La Pascua de Resurrección es la fiesta más grande e importante del cristianismo. Nada tendría sentido si Jesucristo, el Señor, no hubiera resucitado, como lo dice firmemente san Pablo:
"Y si Cristo no resucitó, es vana nuestra predicación y vana también la fe de ustedes" (1Cor 15, 14).
Pero no fue nada más el sufrimiento de la Pasión, sino la vida entera de Cristo, por el solo hecho de haberse humillado hasta el punto de hacerse un hombre, renunciando a todas sus prerrogativas divinas. Dios, hecho hombre, ha querido asemejarse en todo a nosotros, menos en el pecado:
"Trabajó con manos de hombre, pensó con inteligencia de hombre, obró con voluntad de hombre, amó con corazón de hombre. Nacido de la Virgen María, se hizo verdaderamente uno de los nuestros, semejante en todo a nosotros, excepto en el pecado" (Gaudium et spes, 22).
Una fiesta sin comparación
Esta realidad nos ubica en la magnitud del sacrificio de Cristo, y, sobre todo, en que con su gloriosa Resurrección, venció para siempre a la muerte.
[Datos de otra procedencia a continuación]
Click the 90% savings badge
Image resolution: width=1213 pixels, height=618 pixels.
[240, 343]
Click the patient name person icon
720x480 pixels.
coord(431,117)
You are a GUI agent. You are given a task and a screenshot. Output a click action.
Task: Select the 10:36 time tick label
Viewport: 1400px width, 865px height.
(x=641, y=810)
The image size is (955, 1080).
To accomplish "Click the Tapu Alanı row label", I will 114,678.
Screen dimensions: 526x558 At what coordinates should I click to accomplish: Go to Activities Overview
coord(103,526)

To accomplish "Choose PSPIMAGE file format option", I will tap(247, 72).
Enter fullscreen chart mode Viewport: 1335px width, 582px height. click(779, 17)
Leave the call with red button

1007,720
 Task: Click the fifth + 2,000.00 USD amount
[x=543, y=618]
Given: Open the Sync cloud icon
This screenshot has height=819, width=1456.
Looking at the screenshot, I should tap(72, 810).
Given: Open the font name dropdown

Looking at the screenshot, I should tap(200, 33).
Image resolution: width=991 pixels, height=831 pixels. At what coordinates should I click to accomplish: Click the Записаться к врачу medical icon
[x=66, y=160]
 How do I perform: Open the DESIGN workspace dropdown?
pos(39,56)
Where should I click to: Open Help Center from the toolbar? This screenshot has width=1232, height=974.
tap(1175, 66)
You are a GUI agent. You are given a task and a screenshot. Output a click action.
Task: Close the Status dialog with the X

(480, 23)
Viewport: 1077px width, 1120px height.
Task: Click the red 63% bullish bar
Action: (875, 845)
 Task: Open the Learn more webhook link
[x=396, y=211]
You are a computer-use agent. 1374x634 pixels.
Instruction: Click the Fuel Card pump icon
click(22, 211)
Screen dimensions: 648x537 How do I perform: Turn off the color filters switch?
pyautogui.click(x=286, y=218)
El hombre y la mujer de hoy poco se ponen a pensar en este portento, pero deberíamos vivir tan agradecidos y extasiados en él, que nada más que eso tuviera cabida en nuestra mente y corazón.
Así mismo, la fiesta de la Pascua de Resurrección, el paso del Señor de la muerte a la vida eterna, se celebra con tal solemnidad y alegría que ninguna se le puede asemejar.
La Octava de Pascua
Por la misma razón, no basta con un día, es tan magnífica que la celebración se prolonga durante ocho días, de ahí que reciba el nombre de Octava de Pascua, la cual se vive como un solo día. La alegría de la Resurrección la disfrutamos toda la cincuentena pascual hasta Pentecostés, pero esos ocho días no tienen igual.
Y la manera más afortunada de celebrarla es acudiendo a Misa, dando gracias a Dios a cada momento por su infinito amor y la inmensidad de la Resurrección, que nos abrió a la posibilidad de nuestra propia resurrección, que se realizará al final de los tiempos, para la mayor gloria de Dios.